– Co tam nowego,
panowie? – zagaił pan Staszek, rozstawiając kubki z aromatycznym grzanym
winkiem.
– Archanioł
Gabriel znowu wygrał konkurs lotów na mamucie – poinformował Richard.
– Carramba! –
zawołał z entuzjazmem hrabia Feliks de Saint-Pierre. – Że też tego nie widziałem!
Latający mamut to większe wyzwanie niż największy byk w Katalonii!
Richard pokrótce
wyjaśnił hrabiemu pojęcie mamuta w kontekście sportów zimowych.
– Eeee... Skoro
tak, to żadna sztuka.
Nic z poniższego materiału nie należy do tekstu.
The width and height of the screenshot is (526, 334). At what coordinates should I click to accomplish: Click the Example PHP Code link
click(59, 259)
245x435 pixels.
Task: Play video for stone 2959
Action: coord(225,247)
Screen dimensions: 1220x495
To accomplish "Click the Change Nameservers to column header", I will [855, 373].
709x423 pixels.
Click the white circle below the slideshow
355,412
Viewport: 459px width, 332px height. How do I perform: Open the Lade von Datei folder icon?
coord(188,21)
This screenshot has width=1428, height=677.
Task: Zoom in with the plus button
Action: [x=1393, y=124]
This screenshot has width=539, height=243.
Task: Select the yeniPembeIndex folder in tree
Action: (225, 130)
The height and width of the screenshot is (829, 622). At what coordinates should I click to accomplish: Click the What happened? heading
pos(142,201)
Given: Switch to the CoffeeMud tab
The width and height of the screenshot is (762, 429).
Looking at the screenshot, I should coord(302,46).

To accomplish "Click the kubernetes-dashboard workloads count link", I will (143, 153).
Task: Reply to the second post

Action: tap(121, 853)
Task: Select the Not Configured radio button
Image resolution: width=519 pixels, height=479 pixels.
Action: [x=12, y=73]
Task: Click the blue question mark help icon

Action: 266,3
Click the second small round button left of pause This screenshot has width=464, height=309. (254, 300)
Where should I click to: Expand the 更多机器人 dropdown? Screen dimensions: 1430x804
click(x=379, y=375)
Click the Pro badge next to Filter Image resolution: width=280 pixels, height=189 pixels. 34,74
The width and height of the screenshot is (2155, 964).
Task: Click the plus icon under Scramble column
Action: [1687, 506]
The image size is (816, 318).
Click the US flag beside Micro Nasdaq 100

Mój Jeanek, jak miał dziesięć lat, przeskakiwał na
nartach przez przełęcz świętego Gotarda, i to bez skrzydeł – skrzywił się
hrabia. – A co tam w polityce, bo ostatnio nie sprawdzałem wiadomości?
– Znowu okropny
krzyk – obwieścił Ian. – Posłanka obraziła posłanka.
– ...ankę –
skorygował Edzio.
– To ty ją tak
dobrze znasz? – zainteresował się minister Filip. – Na „ty” jesteście?
– Nic mi o tej
znajomości nie wspominałeś, Edziu – odezwał się Aslak z wyrzutem w głosie.
– Kogo?! O co
wam chodzi?! – Edzio nie posiadał się ze zdumienia.
– No, o tę...
niby... Ankę. Sam powiedziałeś – wyjaśnił hrabia Filip. – Co to się obraziła,
bo została porównana do boksera.
– Niedzisiejsze
przesądy i nieuzasadnione negatywne stereotypy! – włączył się z oburzeniem Richard.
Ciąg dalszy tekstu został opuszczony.